Source information:
--------------------------------

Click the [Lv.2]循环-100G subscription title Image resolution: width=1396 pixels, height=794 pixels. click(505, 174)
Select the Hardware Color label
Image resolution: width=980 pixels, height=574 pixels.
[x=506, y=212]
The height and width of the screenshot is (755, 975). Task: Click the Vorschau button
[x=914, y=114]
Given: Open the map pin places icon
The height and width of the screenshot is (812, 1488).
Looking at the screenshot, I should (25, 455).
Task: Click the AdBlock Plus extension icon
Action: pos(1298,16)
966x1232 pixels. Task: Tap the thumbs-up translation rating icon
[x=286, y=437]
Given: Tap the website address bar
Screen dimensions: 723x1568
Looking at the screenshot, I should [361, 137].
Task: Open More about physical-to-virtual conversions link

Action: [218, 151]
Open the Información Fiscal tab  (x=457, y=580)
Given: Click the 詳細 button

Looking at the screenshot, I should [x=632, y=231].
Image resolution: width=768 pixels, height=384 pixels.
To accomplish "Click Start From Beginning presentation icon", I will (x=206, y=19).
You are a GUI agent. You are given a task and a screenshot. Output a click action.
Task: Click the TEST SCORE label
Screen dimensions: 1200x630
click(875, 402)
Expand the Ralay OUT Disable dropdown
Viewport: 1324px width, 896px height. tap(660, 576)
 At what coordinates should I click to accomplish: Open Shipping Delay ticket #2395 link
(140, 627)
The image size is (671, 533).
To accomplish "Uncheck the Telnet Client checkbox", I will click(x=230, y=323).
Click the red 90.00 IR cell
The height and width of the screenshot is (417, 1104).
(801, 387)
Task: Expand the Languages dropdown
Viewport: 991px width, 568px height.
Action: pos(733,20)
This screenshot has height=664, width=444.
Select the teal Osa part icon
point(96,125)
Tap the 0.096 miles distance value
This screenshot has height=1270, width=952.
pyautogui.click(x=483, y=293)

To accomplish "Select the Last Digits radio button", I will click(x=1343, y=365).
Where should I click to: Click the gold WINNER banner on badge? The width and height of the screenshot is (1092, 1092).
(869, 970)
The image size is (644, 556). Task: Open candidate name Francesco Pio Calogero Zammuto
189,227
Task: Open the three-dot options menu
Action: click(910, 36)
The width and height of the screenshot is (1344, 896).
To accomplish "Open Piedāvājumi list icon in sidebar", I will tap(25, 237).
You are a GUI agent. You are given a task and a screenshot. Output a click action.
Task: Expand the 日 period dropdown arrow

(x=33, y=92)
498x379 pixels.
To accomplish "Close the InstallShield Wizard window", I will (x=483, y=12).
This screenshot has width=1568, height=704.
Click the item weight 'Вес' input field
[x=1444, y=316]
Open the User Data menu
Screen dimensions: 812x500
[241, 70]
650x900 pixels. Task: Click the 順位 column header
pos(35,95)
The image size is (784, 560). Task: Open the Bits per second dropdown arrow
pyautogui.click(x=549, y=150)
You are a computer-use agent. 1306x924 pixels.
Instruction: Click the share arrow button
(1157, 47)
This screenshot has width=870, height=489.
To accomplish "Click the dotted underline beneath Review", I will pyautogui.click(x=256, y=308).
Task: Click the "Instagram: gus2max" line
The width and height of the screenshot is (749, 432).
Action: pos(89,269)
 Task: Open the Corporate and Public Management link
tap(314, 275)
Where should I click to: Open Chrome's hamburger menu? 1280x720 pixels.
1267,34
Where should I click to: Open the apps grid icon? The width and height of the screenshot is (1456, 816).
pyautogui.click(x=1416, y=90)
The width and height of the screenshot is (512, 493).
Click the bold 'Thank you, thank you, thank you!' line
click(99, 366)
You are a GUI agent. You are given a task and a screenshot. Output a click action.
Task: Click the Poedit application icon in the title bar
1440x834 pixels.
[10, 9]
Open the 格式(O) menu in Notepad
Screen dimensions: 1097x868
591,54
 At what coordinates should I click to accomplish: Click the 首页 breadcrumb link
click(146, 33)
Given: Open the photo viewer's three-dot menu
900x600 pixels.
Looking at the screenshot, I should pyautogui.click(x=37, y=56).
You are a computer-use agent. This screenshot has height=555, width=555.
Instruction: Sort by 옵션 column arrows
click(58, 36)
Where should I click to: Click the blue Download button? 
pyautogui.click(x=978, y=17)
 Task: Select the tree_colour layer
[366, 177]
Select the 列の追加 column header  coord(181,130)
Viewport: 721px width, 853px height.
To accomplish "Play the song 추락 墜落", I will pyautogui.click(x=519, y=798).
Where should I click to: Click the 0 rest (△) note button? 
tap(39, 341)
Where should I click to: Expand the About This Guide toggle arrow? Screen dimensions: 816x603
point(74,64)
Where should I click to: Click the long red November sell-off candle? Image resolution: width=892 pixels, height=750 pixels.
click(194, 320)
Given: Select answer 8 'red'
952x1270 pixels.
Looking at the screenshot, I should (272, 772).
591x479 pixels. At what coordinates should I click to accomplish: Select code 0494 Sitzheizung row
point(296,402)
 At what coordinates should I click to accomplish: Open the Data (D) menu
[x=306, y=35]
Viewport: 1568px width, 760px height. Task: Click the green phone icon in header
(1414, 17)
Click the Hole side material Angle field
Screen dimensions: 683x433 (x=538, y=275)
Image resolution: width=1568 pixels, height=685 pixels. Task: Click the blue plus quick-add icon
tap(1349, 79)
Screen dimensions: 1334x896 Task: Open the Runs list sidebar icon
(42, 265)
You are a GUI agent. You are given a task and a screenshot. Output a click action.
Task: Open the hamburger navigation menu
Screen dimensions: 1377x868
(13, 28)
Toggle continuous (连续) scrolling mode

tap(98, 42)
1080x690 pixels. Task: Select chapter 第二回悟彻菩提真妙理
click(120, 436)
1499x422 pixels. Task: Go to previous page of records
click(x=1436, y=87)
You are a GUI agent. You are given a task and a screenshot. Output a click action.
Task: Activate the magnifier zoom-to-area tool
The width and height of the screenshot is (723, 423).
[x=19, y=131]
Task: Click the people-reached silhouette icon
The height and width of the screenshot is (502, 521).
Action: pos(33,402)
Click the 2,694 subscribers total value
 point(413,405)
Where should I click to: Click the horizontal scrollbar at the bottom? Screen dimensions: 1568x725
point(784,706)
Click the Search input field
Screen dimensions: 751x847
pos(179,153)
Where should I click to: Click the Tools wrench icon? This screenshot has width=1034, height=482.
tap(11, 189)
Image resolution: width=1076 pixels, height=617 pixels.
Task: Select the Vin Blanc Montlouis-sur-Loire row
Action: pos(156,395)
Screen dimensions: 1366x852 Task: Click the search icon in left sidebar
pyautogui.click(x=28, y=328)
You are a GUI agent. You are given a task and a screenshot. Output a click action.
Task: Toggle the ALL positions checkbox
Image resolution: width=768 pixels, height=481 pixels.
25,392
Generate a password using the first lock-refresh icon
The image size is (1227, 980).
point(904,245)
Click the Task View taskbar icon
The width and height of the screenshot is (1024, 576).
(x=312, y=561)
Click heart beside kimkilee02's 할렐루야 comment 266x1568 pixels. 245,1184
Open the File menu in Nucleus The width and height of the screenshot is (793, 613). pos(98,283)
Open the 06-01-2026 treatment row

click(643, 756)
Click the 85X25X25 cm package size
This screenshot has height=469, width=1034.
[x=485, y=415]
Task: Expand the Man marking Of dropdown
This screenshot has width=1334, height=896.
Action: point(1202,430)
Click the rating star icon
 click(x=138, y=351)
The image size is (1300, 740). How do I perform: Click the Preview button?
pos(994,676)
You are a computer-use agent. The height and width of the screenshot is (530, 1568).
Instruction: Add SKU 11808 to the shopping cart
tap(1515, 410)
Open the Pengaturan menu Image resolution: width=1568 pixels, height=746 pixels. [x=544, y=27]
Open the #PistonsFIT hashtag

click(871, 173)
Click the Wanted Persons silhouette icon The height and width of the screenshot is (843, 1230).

--------------------------------

Your assignment: Would you output the full listing exactly as given?

Written reply:
Click the [Lv.2]循环-100G subscription title Image resolution: width=1396 pixels, height=794 pixels. click(505, 174)
Select the Hardware Color label
Image resolution: width=980 pixels, height=574 pixels.
[x=506, y=212]
The height and width of the screenshot is (755, 975). Task: Click the Vorschau button
[x=914, y=114]
Given: Open the map pin places icon
The height and width of the screenshot is (812, 1488).
Looking at the screenshot, I should (25, 455).
Task: Click the AdBlock Plus extension icon
Action: pos(1298,16)
966x1232 pixels. Task: Tap the thumbs-up translation rating icon
[x=286, y=437]
Given: Tap the website address bar
Screen dimensions: 723x1568
Looking at the screenshot, I should [361, 137].
Task: Open More about physical-to-virtual conversions link

Action: [218, 151]
Open the Información Fiscal tab  (x=457, y=580)
Given: Click the 詳細 button

Looking at the screenshot, I should [x=632, y=231].
Image resolution: width=768 pixels, height=384 pixels.
To accomplish "Click Start From Beginning presentation icon", I will (x=206, y=19).
You are a GUI agent. You are given a task and a screenshot. Output a click action.
Task: Click the TEST SCORE label
Screen dimensions: 1200x630
click(875, 402)
Expand the Ralay OUT Disable dropdown
Viewport: 1324px width, 896px height. tap(660, 576)
 At what coordinates should I click to accomplish: Open Shipping Delay ticket #2395 link
(140, 627)
The image size is (671, 533).
To accomplish "Uncheck the Telnet Client checkbox", I will click(x=230, y=323).
Click the red 90.00 IR cell
The height and width of the screenshot is (417, 1104).
(801, 387)
Task: Expand the Languages dropdown
Viewport: 991px width, 568px height.
Action: pos(733,20)
This screenshot has height=664, width=444.
Select the teal Osa part icon
point(96,125)
Tap the 0.096 miles distance value
This screenshot has height=1270, width=952.
pyautogui.click(x=483, y=293)

To accomplish "Select the Last Digits radio button", I will click(x=1343, y=365).
Where should I click to: Click the gold WINNER banner on badge? The width and height of the screenshot is (1092, 1092).
(869, 970)
The image size is (644, 556). Task: Open candidate name Francesco Pio Calogero Zammuto
189,227
Task: Open the three-dot options menu
Action: click(910, 36)
The width and height of the screenshot is (1344, 896).
To accomplish "Open Piedāvājumi list icon in sidebar", I will tap(25, 237).
You are a GUI agent. You are given a task and a screenshot. Output a click action.
Task: Expand the 日 period dropdown arrow

(x=33, y=92)
498x379 pixels.
To accomplish "Close the InstallShield Wizard window", I will (x=483, y=12).
This screenshot has width=1568, height=704.
Click the item weight 'Вес' input field
[x=1444, y=316]
Open the User Data menu
Screen dimensions: 812x500
[241, 70]
650x900 pixels. Task: Click the 順位 column header
pos(35,95)
The image size is (784, 560). Task: Open the Bits per second dropdown arrow
pyautogui.click(x=549, y=150)
You are a computer-use agent. 1306x924 pixels.
Instruction: Click the share arrow button
(1157, 47)
This screenshot has width=870, height=489.
To accomplish "Click the dotted underline beneath Review", I will pyautogui.click(x=256, y=308).
Task: Click the "Instagram: gus2max" line
The width and height of the screenshot is (749, 432).
Action: pos(89,269)
 Task: Open the Corporate and Public Management link
tap(314, 275)
Where should I click to: Open Chrome's hamburger menu? 1280x720 pixels.
1267,34
Where should I click to: Open the apps grid icon? The width and height of the screenshot is (1456, 816).
pyautogui.click(x=1416, y=90)
The width and height of the screenshot is (512, 493).
Click the bold 'Thank you, thank you, thank you!' line
click(99, 366)
You are a GUI agent. You are given a task and a screenshot. Output a click action.
Task: Click the Poedit application icon in the title bar
1440x834 pixels.
[10, 9]
Open the 格式(O) menu in Notepad
Screen dimensions: 1097x868
591,54
 At what coordinates should I click to accomplish: Click the 首页 breadcrumb link
click(146, 33)
Given: Open the photo viewer's three-dot menu
900x600 pixels.
Looking at the screenshot, I should pyautogui.click(x=37, y=56).
You are a computer-use agent. This screenshot has height=555, width=555.
Instruction: Sort by 옵션 column arrows
click(58, 36)
Where should I click to: Click the blue Download button? 
pyautogui.click(x=978, y=17)
 Task: Select the tree_colour layer
[366, 177]
Select the 列の追加 column header  coord(181,130)
Viewport: 721px width, 853px height.
To accomplish "Play the song 추락 墜落", I will pyautogui.click(x=519, y=798).
Where should I click to: Click the 0 rest (△) note button? 
tap(39, 341)
Where should I click to: Expand the About This Guide toggle arrow? Screen dimensions: 816x603
point(74,64)
Where should I click to: Click the long red November sell-off candle? Image resolution: width=892 pixels, height=750 pixels.
click(194, 320)
Given: Select answer 8 'red'
952x1270 pixels.
Looking at the screenshot, I should (272, 772).
591x479 pixels. At what coordinates should I click to accomplish: Select code 0494 Sitzheizung row
point(296,402)
 At what coordinates should I click to accomplish: Open the Data (D) menu
[x=306, y=35]
Viewport: 1568px width, 760px height. Task: Click the green phone icon in header
(1414, 17)
Click the Hole side material Angle field
Screen dimensions: 683x433 (x=538, y=275)
Image resolution: width=1568 pixels, height=685 pixels. Task: Click the blue plus quick-add icon
tap(1349, 79)
Screen dimensions: 1334x896 Task: Open the Runs list sidebar icon
(42, 265)
You are a GUI agent. You are given a task and a screenshot. Output a click action.
Task: Open the hamburger navigation menu
Screen dimensions: 1377x868
(13, 28)
Toggle continuous (连续) scrolling mode

tap(98, 42)
1080x690 pixels. Task: Select chapter 第二回悟彻菩提真妙理
click(120, 436)
1499x422 pixels. Task: Go to previous page of records
click(x=1436, y=87)
You are a GUI agent. You are given a task and a screenshot. Output a click action.
Task: Activate the magnifier zoom-to-area tool
The width and height of the screenshot is (723, 423).
[x=19, y=131]
Task: Click the people-reached silhouette icon
The height and width of the screenshot is (502, 521).
Action: pos(33,402)
Click the 2,694 subscribers total value
 point(413,405)
Where should I click to: Click the horizontal scrollbar at the bottom? Screen dimensions: 1568x725
point(784,706)
Click the Search input field
Screen dimensions: 751x847
pos(179,153)
Where should I click to: Click the Tools wrench icon? This screenshot has width=1034, height=482.
tap(11, 189)
Image resolution: width=1076 pixels, height=617 pixels.
Task: Select the Vin Blanc Montlouis-sur-Loire row
Action: pos(156,395)
Screen dimensions: 1366x852 Task: Click the search icon in left sidebar
pyautogui.click(x=28, y=328)
You are a GUI agent. You are given a task and a screenshot. Output a click action.
Task: Toggle the ALL positions checkbox
Image resolution: width=768 pixels, height=481 pixels.
25,392
Generate a password using the first lock-refresh icon
The image size is (1227, 980).
point(904,245)
Click the Task View taskbar icon
The width and height of the screenshot is (1024, 576).
(x=312, y=561)
Click heart beside kimkilee02's 할렐루야 comment 266x1568 pixels. 245,1184
Open the File menu in Nucleus The width and height of the screenshot is (793, 613). pos(98,283)
Open the 06-01-2026 treatment row

click(643, 756)
Click the 85X25X25 cm package size
This screenshot has height=469, width=1034.
[x=485, y=415]
Task: Expand the Man marking Of dropdown
This screenshot has width=1334, height=896.
Action: point(1202,430)
Click the rating star icon
 click(x=138, y=351)
The image size is (1300, 740). How do I perform: Click the Preview button?
pos(994,676)
You are a computer-use agent. The height and width of the screenshot is (530, 1568).
Instruction: Add SKU 11808 to the shopping cart
tap(1515, 410)
Open the Pengaturan menu Image resolution: width=1568 pixels, height=746 pixels. [x=544, y=27]
Open the #PistonsFIT hashtag

click(871, 173)
Click the Wanted Persons silhouette icon The height and width of the screenshot is (843, 1230).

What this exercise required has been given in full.